Collected data entries

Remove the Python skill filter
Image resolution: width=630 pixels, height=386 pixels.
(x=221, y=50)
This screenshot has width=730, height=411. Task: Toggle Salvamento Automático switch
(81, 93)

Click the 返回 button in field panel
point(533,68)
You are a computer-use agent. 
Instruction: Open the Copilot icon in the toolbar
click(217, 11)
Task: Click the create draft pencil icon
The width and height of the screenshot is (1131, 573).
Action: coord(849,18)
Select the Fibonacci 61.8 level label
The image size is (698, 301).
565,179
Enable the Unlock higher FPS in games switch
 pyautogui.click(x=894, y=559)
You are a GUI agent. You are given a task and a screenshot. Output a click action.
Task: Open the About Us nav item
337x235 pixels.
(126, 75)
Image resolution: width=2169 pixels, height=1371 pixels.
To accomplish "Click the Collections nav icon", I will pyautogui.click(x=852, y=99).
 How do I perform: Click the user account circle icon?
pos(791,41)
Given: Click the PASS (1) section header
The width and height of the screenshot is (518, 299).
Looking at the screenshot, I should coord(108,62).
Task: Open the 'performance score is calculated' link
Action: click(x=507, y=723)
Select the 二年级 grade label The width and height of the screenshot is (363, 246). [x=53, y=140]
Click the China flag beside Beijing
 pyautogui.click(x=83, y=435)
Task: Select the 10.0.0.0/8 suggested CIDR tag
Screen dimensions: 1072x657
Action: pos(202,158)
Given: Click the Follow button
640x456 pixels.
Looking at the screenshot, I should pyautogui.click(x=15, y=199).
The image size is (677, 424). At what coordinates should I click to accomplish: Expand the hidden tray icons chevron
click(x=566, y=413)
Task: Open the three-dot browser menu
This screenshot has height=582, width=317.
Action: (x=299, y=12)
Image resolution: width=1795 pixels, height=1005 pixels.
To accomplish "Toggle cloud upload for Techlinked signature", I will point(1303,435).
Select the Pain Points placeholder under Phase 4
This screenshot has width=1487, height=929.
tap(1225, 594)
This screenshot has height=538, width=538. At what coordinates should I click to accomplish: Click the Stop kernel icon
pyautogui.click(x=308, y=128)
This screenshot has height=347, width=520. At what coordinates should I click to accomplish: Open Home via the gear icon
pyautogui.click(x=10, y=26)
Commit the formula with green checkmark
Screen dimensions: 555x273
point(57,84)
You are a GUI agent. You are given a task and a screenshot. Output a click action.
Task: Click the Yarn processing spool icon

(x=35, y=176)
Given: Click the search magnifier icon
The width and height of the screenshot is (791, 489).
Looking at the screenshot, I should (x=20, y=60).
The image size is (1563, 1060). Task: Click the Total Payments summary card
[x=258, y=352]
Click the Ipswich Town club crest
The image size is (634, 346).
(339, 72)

[Given request] Reproduce every line of the data above word for word, with nothing changed.

[Full response]
Remove the Python skill filter
Image resolution: width=630 pixels, height=386 pixels.
(x=221, y=50)
This screenshot has width=730, height=411. Task: Toggle Salvamento Automático switch
(81, 93)

Click the 返回 button in field panel
point(533,68)
You are a computer-use agent. 
Instruction: Open the Copilot icon in the toolbar
click(217, 11)
Task: Click the create draft pencil icon
The width and height of the screenshot is (1131, 573).
Action: coord(849,18)
Select the Fibonacci 61.8 level label
The image size is (698, 301).
565,179
Enable the Unlock higher FPS in games switch
 pyautogui.click(x=894, y=559)
You are a GUI agent. You are given a task and a screenshot. Output a click action.
Task: Open the About Us nav item
337x235 pixels.
(126, 75)
Image resolution: width=2169 pixels, height=1371 pixels.
To accomplish "Click the Collections nav icon", I will pyautogui.click(x=852, y=99).
 How do I perform: Click the user account circle icon?
pos(791,41)
Given: Click the PASS (1) section header
The width and height of the screenshot is (518, 299).
Looking at the screenshot, I should coord(108,62).
Task: Open the 'performance score is calculated' link
Action: click(x=507, y=723)
Select the 二年级 grade label The width and height of the screenshot is (363, 246). [x=53, y=140]
Click the China flag beside Beijing
 pyautogui.click(x=83, y=435)
Task: Select the 10.0.0.0/8 suggested CIDR tag
Screen dimensions: 1072x657
Action: pos(202,158)
Given: Click the Follow button
640x456 pixels.
Looking at the screenshot, I should pyautogui.click(x=15, y=199).
The image size is (677, 424). At what coordinates should I click to accomplish: Expand the hidden tray icons chevron
click(x=566, y=413)
Task: Open the three-dot browser menu
This screenshot has height=582, width=317.
Action: (x=299, y=12)
Image resolution: width=1795 pixels, height=1005 pixels.
To accomplish "Toggle cloud upload for Techlinked signature", I will point(1303,435).
Select the Pain Points placeholder under Phase 4
This screenshot has width=1487, height=929.
tap(1225, 594)
This screenshot has height=538, width=538. At what coordinates should I click to accomplish: Click the Stop kernel icon
pyautogui.click(x=308, y=128)
This screenshot has height=347, width=520. At what coordinates should I click to accomplish: Open Home via the gear icon
pyautogui.click(x=10, y=26)
Commit the formula with green checkmark
Screen dimensions: 555x273
point(57,84)
You are a GUI agent. You are given a task and a screenshot. Output a click action.
Task: Click the Yarn processing spool icon

(x=35, y=176)
Given: Click the search magnifier icon
The width and height of the screenshot is (791, 489).
Looking at the screenshot, I should (x=20, y=60).
The image size is (1563, 1060). Task: Click the Total Payments summary card
[x=258, y=352]
Click the Ipswich Town club crest
The image size is (634, 346).
(339, 72)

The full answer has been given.